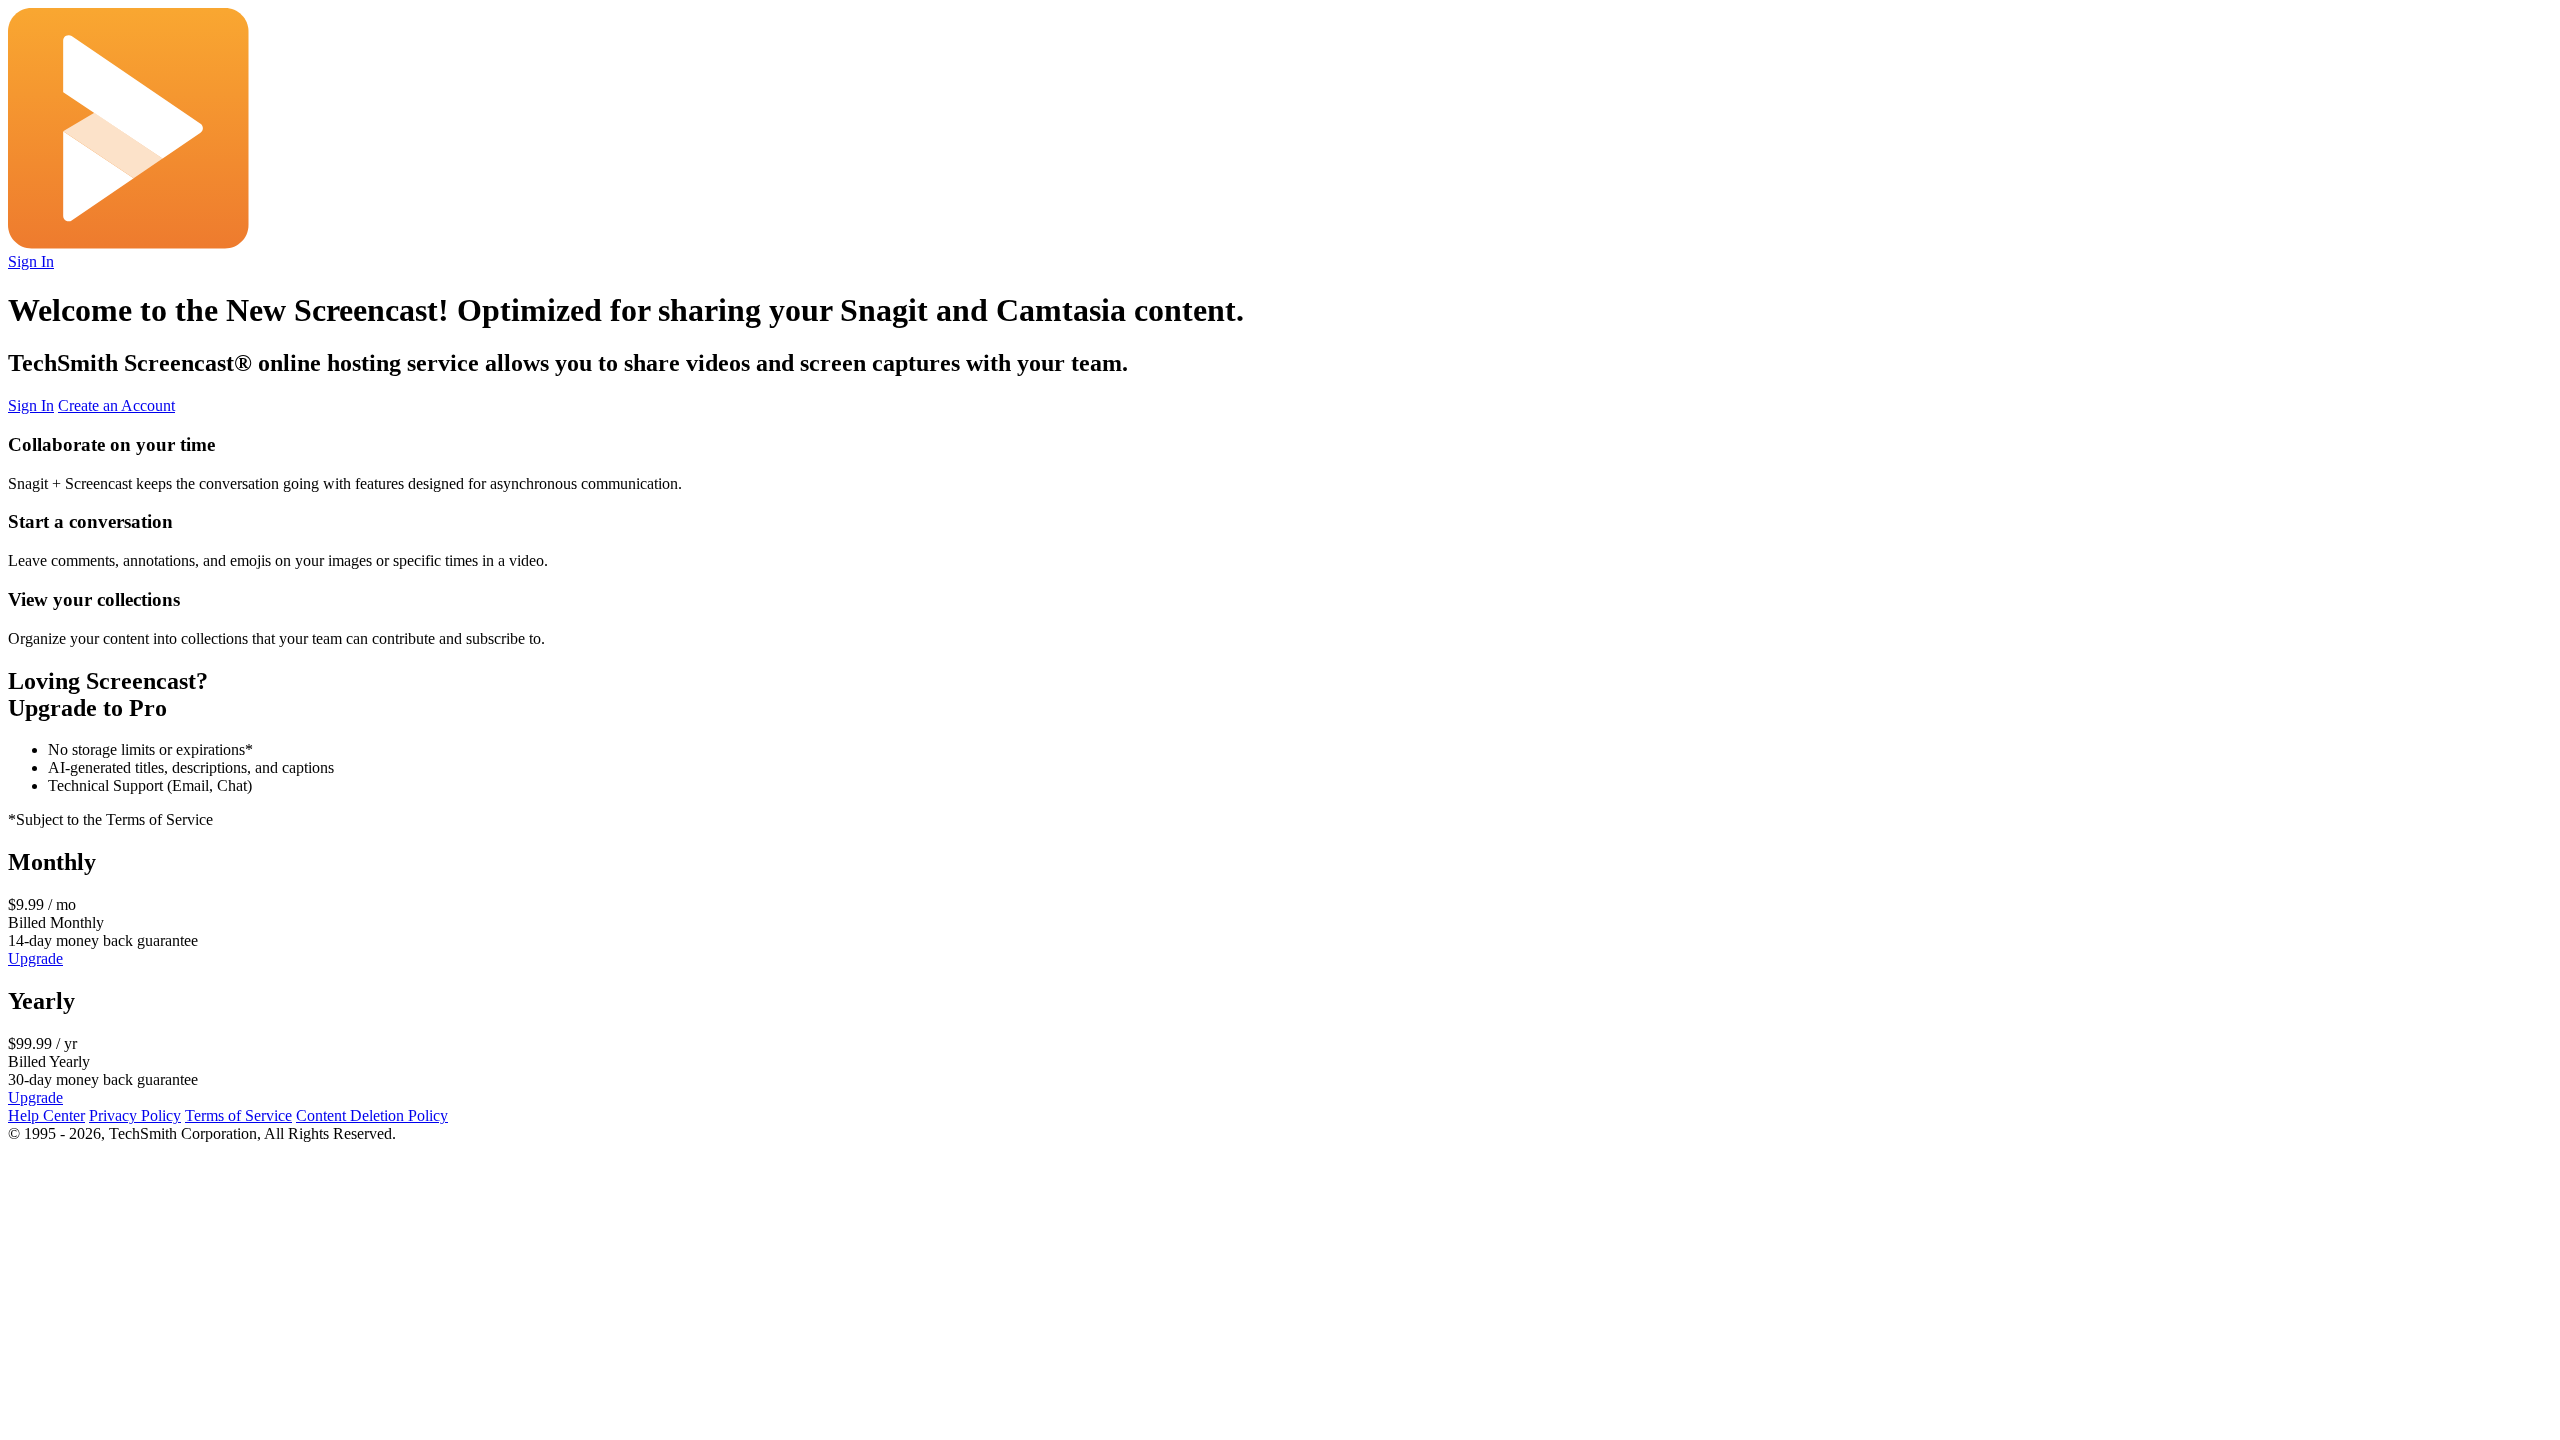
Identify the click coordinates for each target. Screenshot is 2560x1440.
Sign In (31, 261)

---

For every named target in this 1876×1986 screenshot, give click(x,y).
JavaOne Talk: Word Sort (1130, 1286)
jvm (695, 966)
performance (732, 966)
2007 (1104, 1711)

Problem to work on
Read through the material above, and whenever a line contains "click", copy it.

Answer to this task
Identify the click coordinates for each target. Screenshot is 2560x1440.
For every named target in this 1876×1986 screenshot, give click(x,y).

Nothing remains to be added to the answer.